* _Activity_: Transcribe exactly, and only, the lines from the one with "You are a GUI" through the end of the records below, including both of those lines. Skip all pictures.

────────────────

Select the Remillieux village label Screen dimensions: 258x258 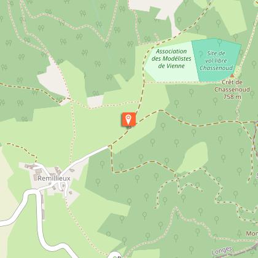pos(54,178)
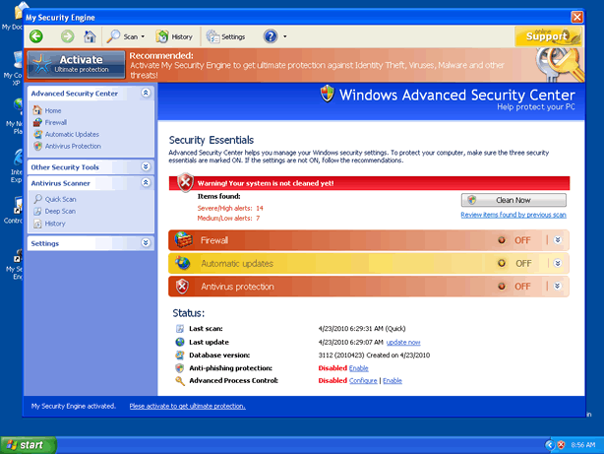
Task: Click the green Forward arrow icon
Action: click(67, 36)

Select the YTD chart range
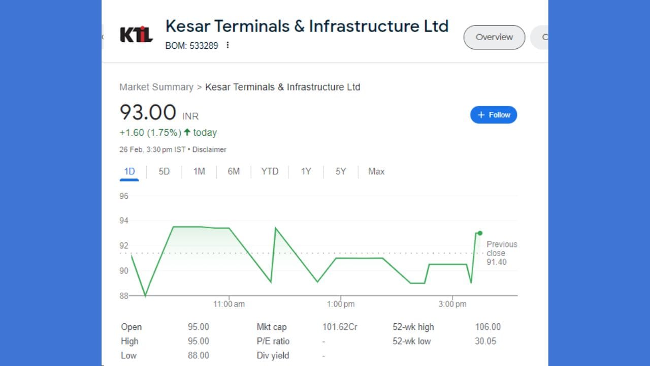pos(270,171)
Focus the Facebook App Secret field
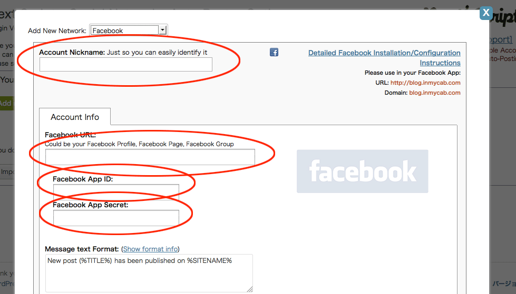 click(x=116, y=217)

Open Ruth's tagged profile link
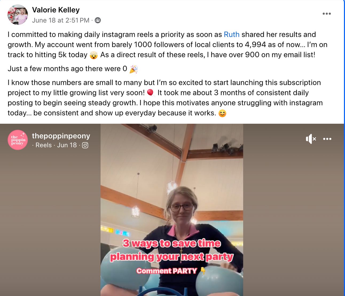click(232, 34)
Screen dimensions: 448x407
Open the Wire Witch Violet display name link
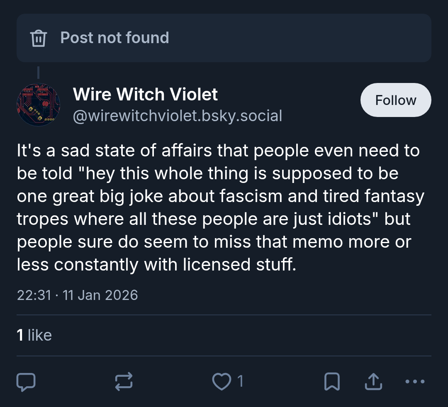point(145,94)
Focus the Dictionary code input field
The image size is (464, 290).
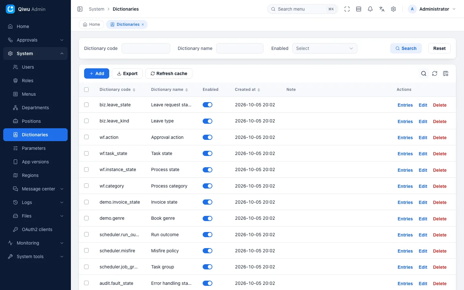click(x=146, y=48)
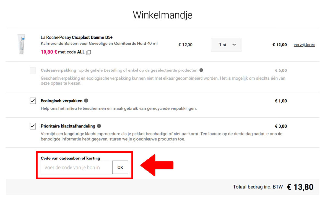Select Cadeauverpakking label text
This screenshot has width=325, height=203.
click(x=59, y=70)

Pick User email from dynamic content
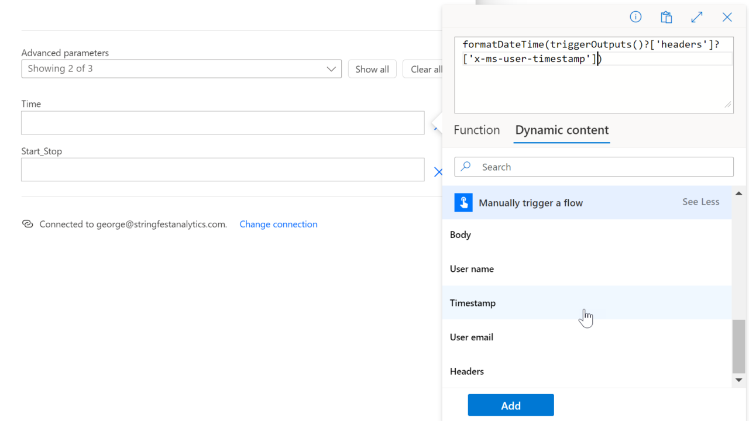coord(472,337)
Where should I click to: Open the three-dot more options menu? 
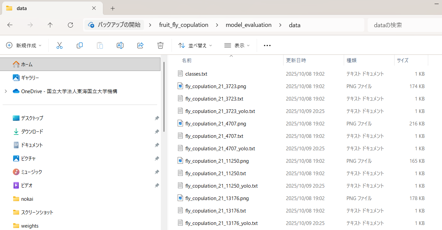(267, 45)
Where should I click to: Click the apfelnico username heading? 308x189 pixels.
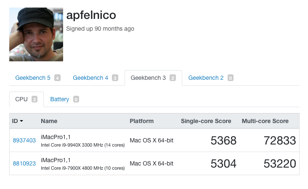click(91, 15)
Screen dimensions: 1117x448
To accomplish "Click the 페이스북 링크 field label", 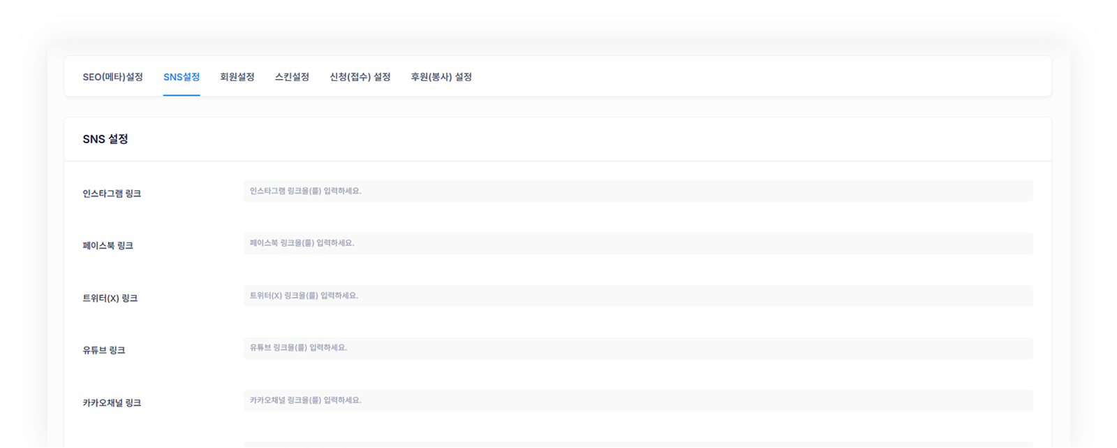I will click(108, 246).
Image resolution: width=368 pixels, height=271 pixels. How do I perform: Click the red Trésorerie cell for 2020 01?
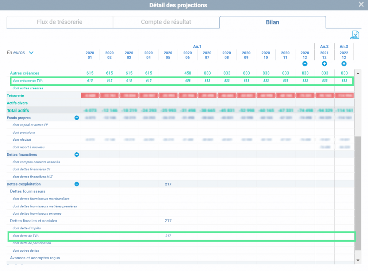pyautogui.click(x=90, y=95)
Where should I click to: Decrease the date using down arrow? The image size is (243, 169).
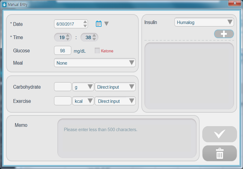[x=85, y=26]
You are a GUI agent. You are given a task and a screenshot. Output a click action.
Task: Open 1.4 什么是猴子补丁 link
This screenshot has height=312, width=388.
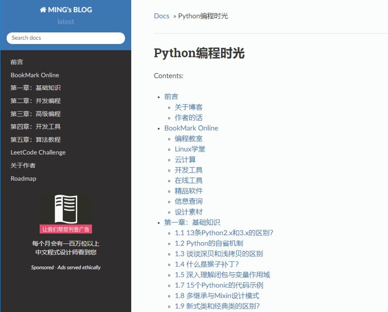[x=207, y=264]
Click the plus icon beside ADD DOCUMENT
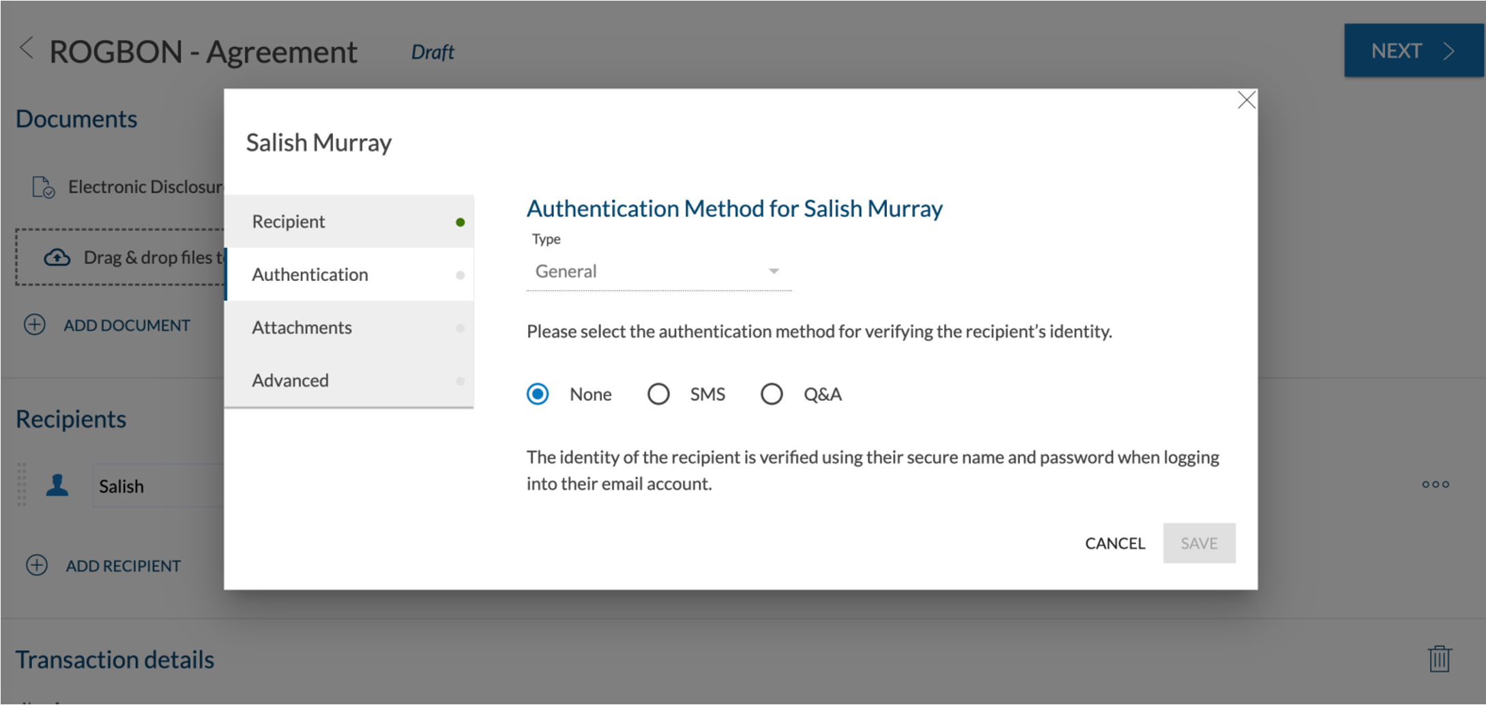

────────────────

* _Completed exercise_:
You are a GUI agent. You are given a task and a screenshot. Output a click action.
Task: Open 1.4 什么是猴子补丁 link
This screenshot has height=312, width=388.
[x=207, y=264]
Click the plus icon beside ADD DOCUMENT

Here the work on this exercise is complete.